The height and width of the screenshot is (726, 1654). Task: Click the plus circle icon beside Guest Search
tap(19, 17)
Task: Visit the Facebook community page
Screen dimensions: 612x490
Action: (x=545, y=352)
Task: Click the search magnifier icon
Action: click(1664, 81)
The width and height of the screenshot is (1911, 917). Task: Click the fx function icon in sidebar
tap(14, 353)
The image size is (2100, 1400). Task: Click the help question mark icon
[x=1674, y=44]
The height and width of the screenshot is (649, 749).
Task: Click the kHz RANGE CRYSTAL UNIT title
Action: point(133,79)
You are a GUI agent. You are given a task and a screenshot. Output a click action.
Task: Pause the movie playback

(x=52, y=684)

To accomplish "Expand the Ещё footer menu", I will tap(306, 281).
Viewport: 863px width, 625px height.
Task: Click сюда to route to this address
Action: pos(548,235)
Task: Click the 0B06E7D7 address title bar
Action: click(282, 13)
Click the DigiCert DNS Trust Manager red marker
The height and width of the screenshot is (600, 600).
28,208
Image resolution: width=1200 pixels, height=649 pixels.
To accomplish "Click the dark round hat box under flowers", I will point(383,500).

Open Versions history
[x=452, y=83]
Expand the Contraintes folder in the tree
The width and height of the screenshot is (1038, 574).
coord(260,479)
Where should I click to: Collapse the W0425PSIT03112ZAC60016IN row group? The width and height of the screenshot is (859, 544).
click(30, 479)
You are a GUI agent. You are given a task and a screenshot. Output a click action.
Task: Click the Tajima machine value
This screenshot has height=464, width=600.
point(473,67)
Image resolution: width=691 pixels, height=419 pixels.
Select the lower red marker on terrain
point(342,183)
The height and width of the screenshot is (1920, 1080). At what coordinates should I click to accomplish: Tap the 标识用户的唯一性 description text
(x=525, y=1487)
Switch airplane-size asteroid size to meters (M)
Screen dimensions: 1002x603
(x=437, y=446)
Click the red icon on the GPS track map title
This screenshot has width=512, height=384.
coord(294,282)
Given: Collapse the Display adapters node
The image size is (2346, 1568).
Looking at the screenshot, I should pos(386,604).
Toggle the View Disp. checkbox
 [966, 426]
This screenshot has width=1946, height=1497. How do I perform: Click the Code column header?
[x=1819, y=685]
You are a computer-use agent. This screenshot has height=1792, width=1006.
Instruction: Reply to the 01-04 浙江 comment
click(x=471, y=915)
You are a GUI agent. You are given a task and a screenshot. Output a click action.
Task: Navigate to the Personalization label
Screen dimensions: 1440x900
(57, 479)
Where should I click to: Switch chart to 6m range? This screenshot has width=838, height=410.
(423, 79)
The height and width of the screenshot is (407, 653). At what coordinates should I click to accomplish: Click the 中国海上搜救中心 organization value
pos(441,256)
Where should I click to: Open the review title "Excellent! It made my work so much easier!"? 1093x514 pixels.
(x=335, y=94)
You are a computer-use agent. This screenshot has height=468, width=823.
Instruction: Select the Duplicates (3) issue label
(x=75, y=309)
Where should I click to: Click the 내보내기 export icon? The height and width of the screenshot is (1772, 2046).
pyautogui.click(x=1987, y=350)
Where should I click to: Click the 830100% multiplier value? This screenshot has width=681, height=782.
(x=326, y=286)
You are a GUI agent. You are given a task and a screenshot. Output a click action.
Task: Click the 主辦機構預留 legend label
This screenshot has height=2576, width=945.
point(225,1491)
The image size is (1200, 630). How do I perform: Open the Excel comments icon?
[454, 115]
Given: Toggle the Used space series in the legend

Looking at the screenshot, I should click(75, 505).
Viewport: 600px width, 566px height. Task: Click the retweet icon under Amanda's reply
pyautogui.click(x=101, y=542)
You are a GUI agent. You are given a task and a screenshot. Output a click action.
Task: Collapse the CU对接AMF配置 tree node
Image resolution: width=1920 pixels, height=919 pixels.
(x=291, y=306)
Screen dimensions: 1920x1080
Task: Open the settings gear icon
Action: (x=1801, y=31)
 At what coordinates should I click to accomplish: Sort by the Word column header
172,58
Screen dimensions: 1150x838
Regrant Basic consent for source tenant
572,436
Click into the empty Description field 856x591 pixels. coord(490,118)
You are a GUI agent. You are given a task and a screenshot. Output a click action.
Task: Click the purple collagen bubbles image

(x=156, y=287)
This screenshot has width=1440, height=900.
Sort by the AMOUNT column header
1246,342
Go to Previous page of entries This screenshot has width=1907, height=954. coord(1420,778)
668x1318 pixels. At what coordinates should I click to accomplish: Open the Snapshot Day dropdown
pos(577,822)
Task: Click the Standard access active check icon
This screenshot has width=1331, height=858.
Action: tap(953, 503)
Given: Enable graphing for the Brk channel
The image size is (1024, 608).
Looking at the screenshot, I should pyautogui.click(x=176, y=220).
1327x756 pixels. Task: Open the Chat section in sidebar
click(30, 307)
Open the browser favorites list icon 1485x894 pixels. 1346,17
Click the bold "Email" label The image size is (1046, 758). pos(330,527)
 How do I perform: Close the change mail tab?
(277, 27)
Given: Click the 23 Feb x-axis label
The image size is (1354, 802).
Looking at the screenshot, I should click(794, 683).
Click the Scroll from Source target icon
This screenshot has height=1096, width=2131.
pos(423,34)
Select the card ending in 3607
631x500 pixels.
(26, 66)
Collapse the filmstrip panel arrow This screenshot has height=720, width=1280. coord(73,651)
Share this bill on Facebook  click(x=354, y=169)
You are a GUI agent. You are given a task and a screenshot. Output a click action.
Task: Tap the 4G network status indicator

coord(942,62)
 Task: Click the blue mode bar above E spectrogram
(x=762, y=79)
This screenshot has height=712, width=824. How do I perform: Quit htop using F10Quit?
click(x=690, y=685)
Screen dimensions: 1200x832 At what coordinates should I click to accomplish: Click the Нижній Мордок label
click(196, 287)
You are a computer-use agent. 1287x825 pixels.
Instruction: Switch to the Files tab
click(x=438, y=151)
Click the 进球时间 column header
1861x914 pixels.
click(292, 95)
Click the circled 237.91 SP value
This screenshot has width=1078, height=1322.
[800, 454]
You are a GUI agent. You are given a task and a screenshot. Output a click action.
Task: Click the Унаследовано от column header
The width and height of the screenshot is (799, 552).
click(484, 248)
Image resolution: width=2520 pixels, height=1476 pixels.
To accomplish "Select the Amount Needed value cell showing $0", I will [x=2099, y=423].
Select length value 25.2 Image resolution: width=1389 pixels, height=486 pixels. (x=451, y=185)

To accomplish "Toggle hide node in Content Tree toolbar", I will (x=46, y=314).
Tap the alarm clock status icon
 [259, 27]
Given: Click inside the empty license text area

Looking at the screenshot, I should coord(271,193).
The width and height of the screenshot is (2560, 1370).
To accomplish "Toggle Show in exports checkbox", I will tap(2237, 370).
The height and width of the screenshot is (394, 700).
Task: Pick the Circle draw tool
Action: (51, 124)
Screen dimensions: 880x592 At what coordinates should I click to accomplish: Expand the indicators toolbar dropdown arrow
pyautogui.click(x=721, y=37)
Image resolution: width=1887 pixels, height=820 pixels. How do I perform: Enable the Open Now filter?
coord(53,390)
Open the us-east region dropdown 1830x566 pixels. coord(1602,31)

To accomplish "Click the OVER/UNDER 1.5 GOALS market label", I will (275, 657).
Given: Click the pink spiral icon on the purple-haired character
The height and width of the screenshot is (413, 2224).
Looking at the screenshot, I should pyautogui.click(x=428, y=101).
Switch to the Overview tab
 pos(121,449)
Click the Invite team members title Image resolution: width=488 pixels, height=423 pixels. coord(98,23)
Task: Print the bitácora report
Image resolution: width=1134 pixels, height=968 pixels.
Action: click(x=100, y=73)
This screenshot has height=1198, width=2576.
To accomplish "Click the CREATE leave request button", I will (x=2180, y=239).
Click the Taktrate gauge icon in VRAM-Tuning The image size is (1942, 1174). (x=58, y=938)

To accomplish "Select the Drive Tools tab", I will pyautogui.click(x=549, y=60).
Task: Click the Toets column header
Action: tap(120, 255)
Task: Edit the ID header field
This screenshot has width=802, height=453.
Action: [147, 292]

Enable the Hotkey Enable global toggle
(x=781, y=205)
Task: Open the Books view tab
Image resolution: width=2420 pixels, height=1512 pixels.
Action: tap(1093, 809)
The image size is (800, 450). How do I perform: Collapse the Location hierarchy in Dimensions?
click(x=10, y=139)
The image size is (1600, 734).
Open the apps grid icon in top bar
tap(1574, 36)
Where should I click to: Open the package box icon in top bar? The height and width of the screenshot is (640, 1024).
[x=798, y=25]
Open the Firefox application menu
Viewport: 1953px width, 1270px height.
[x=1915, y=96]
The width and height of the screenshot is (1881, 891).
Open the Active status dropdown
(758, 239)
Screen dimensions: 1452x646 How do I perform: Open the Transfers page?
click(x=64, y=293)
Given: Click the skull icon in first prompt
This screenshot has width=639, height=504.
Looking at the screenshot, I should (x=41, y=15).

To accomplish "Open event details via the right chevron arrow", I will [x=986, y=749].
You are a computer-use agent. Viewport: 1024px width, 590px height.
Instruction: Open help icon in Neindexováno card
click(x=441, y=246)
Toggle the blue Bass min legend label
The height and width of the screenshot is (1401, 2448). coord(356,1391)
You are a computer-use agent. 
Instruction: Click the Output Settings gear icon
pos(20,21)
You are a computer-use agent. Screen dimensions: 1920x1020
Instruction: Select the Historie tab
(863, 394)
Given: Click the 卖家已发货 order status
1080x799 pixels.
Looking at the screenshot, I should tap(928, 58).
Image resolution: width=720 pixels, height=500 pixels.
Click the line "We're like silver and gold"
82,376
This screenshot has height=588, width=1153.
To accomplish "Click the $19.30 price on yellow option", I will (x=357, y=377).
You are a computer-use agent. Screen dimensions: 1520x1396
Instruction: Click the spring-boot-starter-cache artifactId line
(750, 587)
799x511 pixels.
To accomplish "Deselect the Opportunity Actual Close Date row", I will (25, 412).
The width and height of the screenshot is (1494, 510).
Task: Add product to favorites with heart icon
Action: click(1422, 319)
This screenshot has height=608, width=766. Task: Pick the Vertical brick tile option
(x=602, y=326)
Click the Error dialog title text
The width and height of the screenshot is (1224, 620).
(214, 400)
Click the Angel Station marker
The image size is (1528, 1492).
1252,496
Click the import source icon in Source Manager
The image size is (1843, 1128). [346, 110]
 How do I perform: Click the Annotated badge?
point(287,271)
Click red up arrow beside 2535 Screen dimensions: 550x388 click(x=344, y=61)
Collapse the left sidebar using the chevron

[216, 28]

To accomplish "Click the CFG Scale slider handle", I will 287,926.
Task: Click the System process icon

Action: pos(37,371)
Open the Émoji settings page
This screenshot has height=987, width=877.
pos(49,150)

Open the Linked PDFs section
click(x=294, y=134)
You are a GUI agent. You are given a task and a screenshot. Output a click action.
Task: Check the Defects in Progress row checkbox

**What needs to be done**
Please locate every line in the listing above that contains the word "will", matching case, and copy each of those lines.

**Exercise output**
To accomplish "Expand the Ещё footer menu", I will tap(306, 281).
To accomplish "Click the dark round hat box under flowers", I will point(383,500).
To accomplish "Select the Amount Needed value cell showing $0", I will [x=2099, y=423].
To accomplish "Toggle hide node in Content Tree toolbar", I will (x=46, y=314).
To accomplish "Toggle Show in exports checkbox", I will tap(2237, 370).
To accomplish "Click the OVER/UNDER 1.5 GOALS market label", I will (275, 657).
To accomplish "Click the CREATE leave request button", I will (x=2180, y=239).
To accomplish "Select the Drive Tools tab", I will pyautogui.click(x=549, y=60).
To accomplish "Open event details via the right chevron arrow", I will [x=986, y=749].
To accomplish "Click the $19.30 price on yellow option", I will (x=357, y=377).
To accomplish "Deselect the Opportunity Actual Close Date row", I will (25, 412).
To accomplish "Click the CFG Scale slider handle", I will 287,926.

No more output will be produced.